Tulsa Lawn Care Update - Mushrooms, Rain and Lovely Temperatures!

Posted by Kathy Wilder on Wed, Aug 16, 2017 @ 06:12 PM

Tulsa Lawn Care Update
Mushrooms, Rain and Lovely Temperatures


Wow, what a strange August it’s been!  Normally at this time we are urging Tulsa lawn owners to water more in the face of drought conditions, and we’re seeing a lot of brown, crunchy lawns and declining fescue due to the high temperatures in the 90’s and 100’s. 


Instead, we’ve had lots of rain, including severe weather, and our temperatures have been surprisingly mild – in the 70’s and 80’s.


We’ll take it!  (Except for the tornado stuff…)
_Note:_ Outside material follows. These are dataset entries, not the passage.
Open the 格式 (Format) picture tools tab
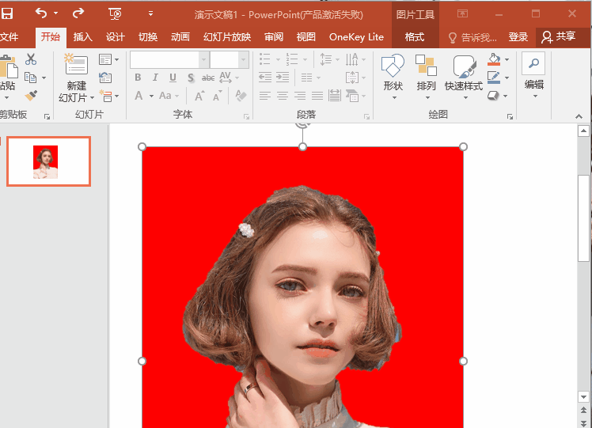 point(414,37)
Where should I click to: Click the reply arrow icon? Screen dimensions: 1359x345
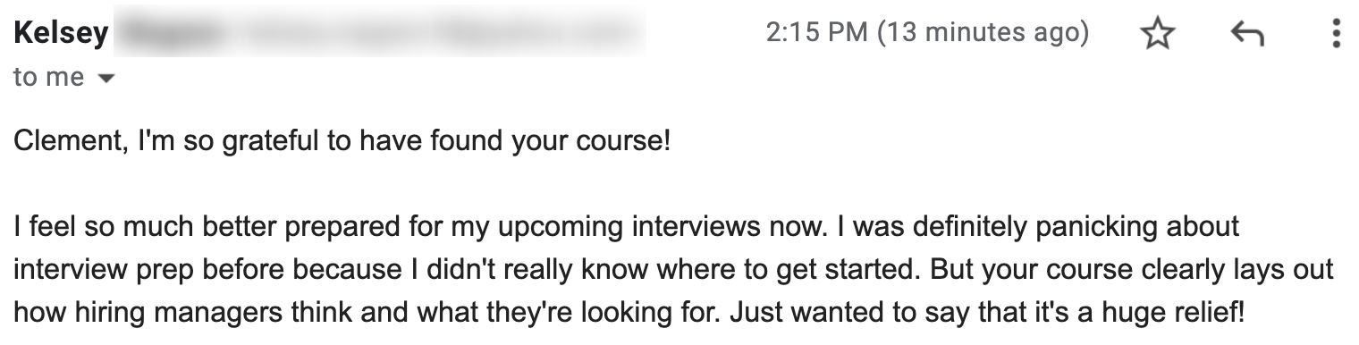click(1246, 35)
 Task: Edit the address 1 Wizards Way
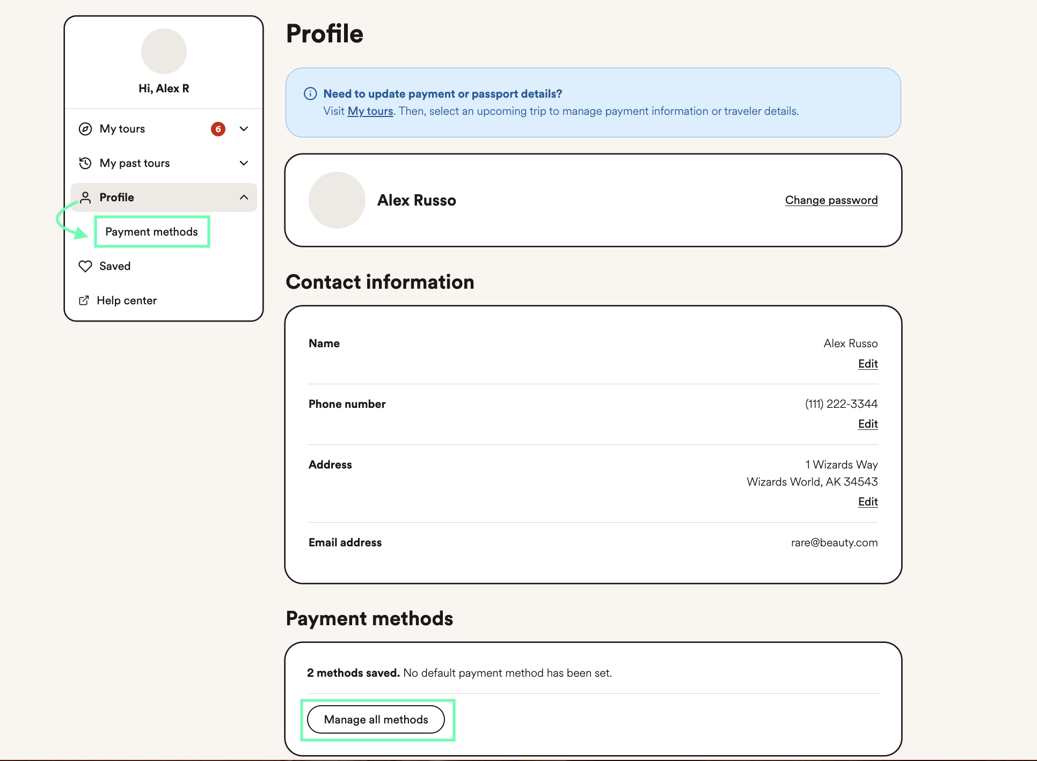tap(867, 502)
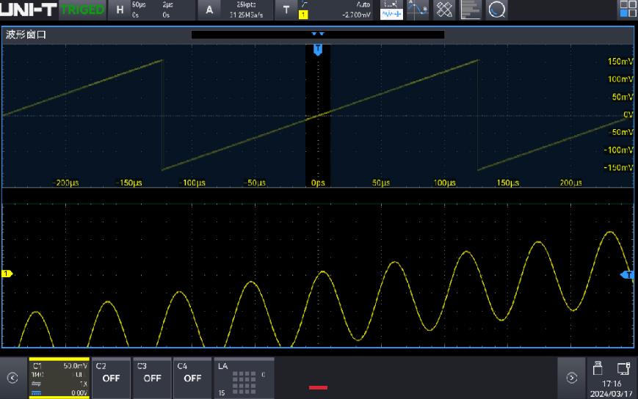Open the window layout grid icon
The image size is (638, 399).
click(x=628, y=9)
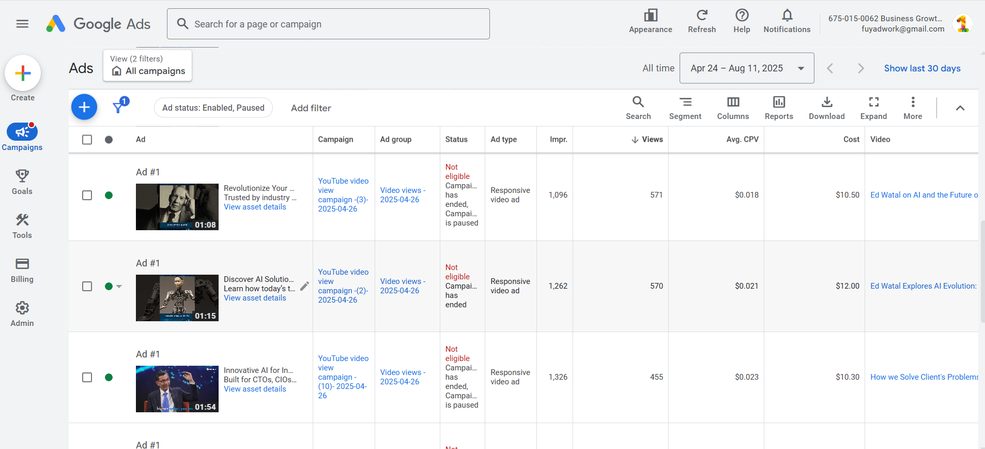Viewport: 985px width, 449px height.
Task: Tick the Discover AI Solutions ad checkbox
Action: (x=87, y=287)
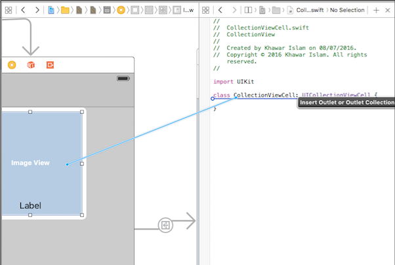Add a new assistant editor pane
Image resolution: width=395 pixels, height=265 pixels.
click(x=376, y=11)
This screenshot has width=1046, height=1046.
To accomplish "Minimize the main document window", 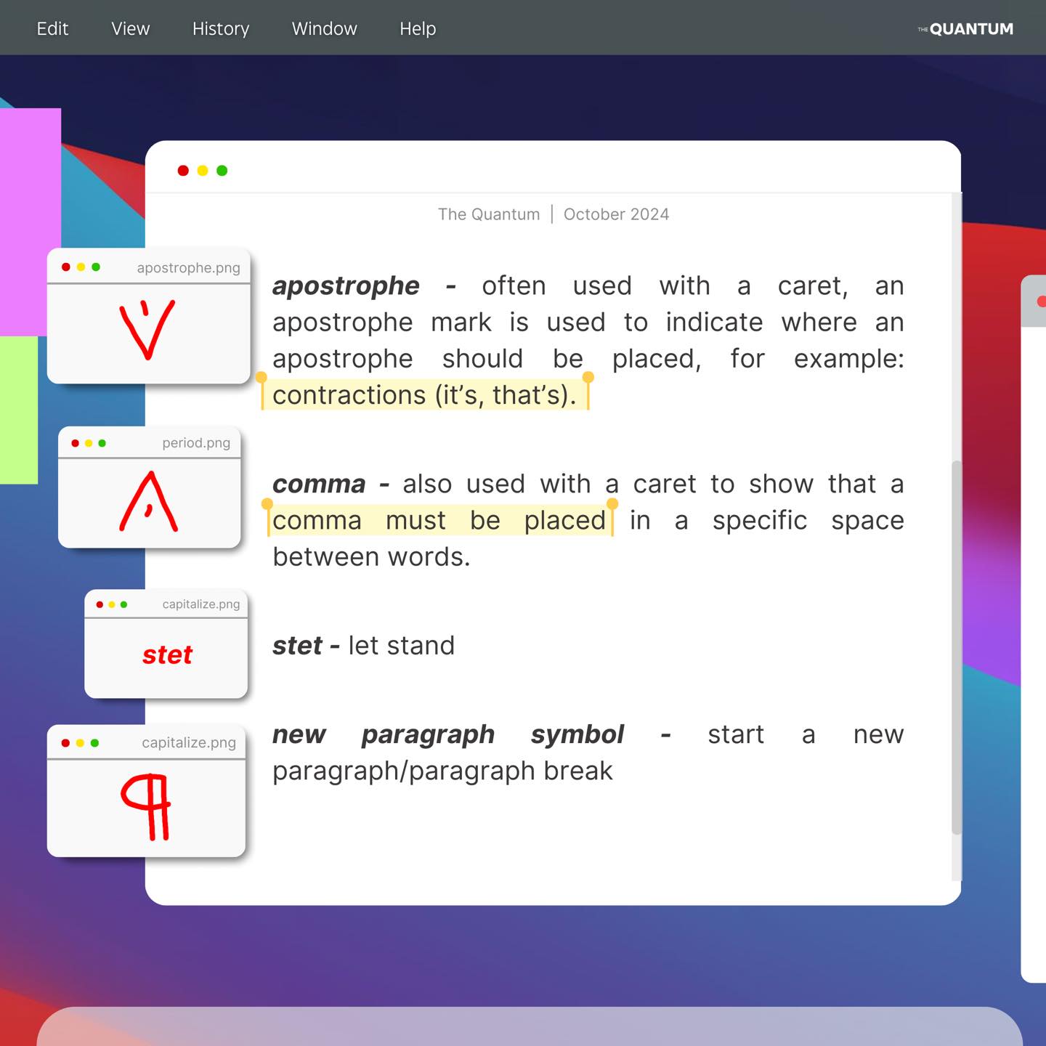I will [x=203, y=171].
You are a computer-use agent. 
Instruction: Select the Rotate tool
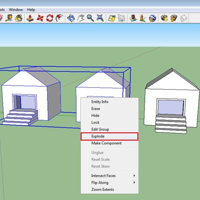tap(50, 18)
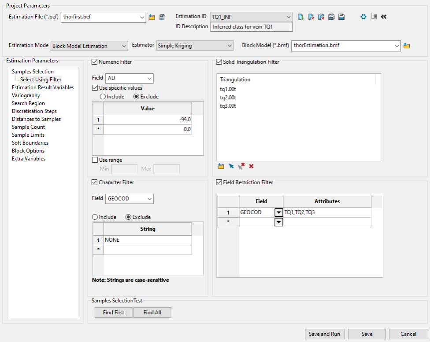Click the blue arrow pick triangulation icon

pyautogui.click(x=231, y=166)
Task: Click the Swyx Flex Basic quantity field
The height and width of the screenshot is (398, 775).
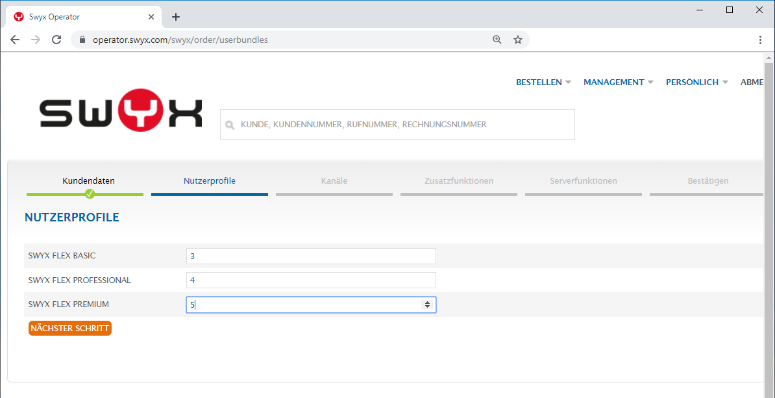Action: point(310,256)
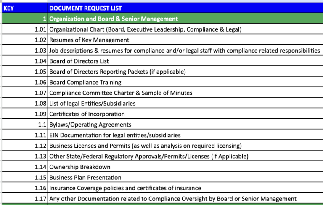Select the Board Compliance Training cell
The image size is (323, 205).
(x=85, y=82)
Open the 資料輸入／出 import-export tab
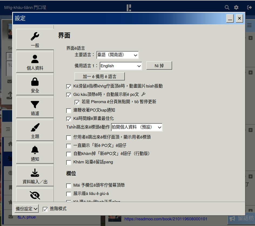The height and width of the screenshot is (226, 255). click(x=35, y=176)
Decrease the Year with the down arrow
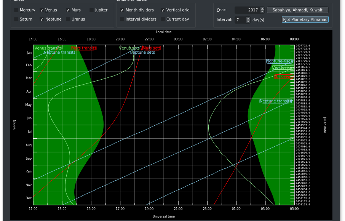 pos(262,12)
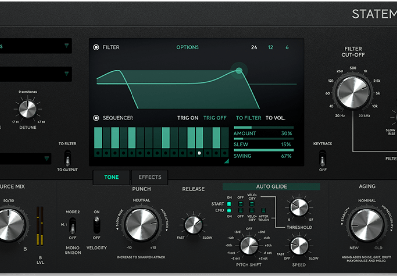Select Trig Off in the sequencer
Viewport: 397px width, 278px height.
215,118
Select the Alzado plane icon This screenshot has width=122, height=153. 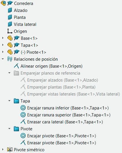(x=10, y=10)
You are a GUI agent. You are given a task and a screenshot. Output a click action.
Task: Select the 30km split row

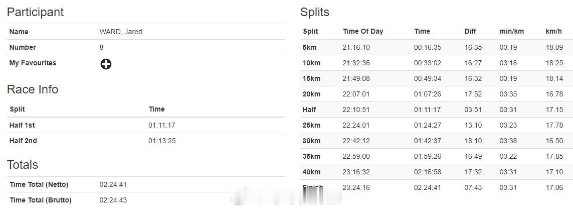coord(436,141)
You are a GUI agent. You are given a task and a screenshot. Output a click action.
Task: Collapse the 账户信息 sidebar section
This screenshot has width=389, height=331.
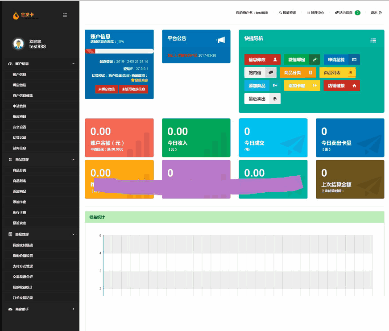click(73, 64)
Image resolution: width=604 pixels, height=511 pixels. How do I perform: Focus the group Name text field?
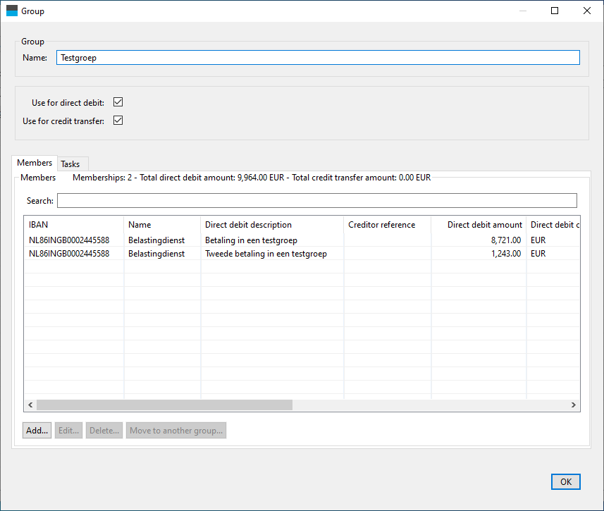tap(318, 58)
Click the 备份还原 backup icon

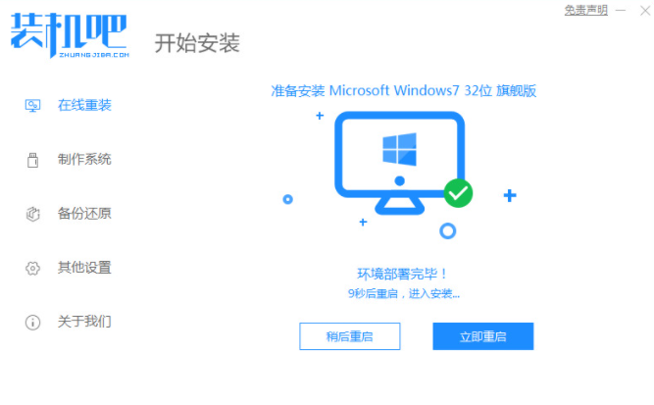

In this cloudy, muggy weather, conditions are perfect for the fruit of beneficial fungi in your soil to appear.  That would be mushrooms!


We have seen all kinds of mushrooms, as there are an infinite variety,  but the most noticeable right now are big white mushrooms, often in a circle or semi-circle, called fairy rings.  (Read more about fairy rings here.)


The following are not stock photos -  all of these mushrooms were in Tulsa or Broken Arrow lawns and I took the pictures myself.




WE CANNOT DO ANYTHING that will get rid of your mushrooms.


If you are worried about your dogs or kids eating them, just pick them and throw them away.  If not, just enjoy looking at them while they last!




Mushrooms don’t hurt your lawn, and they only appear when weather conditions are just right.  They are actually good for your lawn because the fungus that produces them breaks down rotting organic material into nutrients that benefit your lawn.




However, NEVER eat any mushrooms growing in your yard or in the wild, because you don’t know if they are poisonous or not.








Not counting August, Tulsa has already had more rain this year than all of last year.  In 2016, our rainfall total for the year was 28.19 inches.  January through July of 2017, we have had 28.93 inches.  Yikes!


But, hey!  You’re saving money on your watering bill, right?


Unfortunately, it also gives us muddy, soggy lawns, standing water, and lots of mosquitos.  And if you don’t have time to mow on a dry day, you might be waiting too long between mowings.


Tip – if your bermuda lawn gets really high before you get a chance to mow it, try mowing it down in increments instead of mowing it really short all at once.  Just raise your mower up a bit and mow.  In a day or two, mow it down shorter.  It will look better.  Mowing it off all at once when it’s high can result in your grass looking brown for a few days.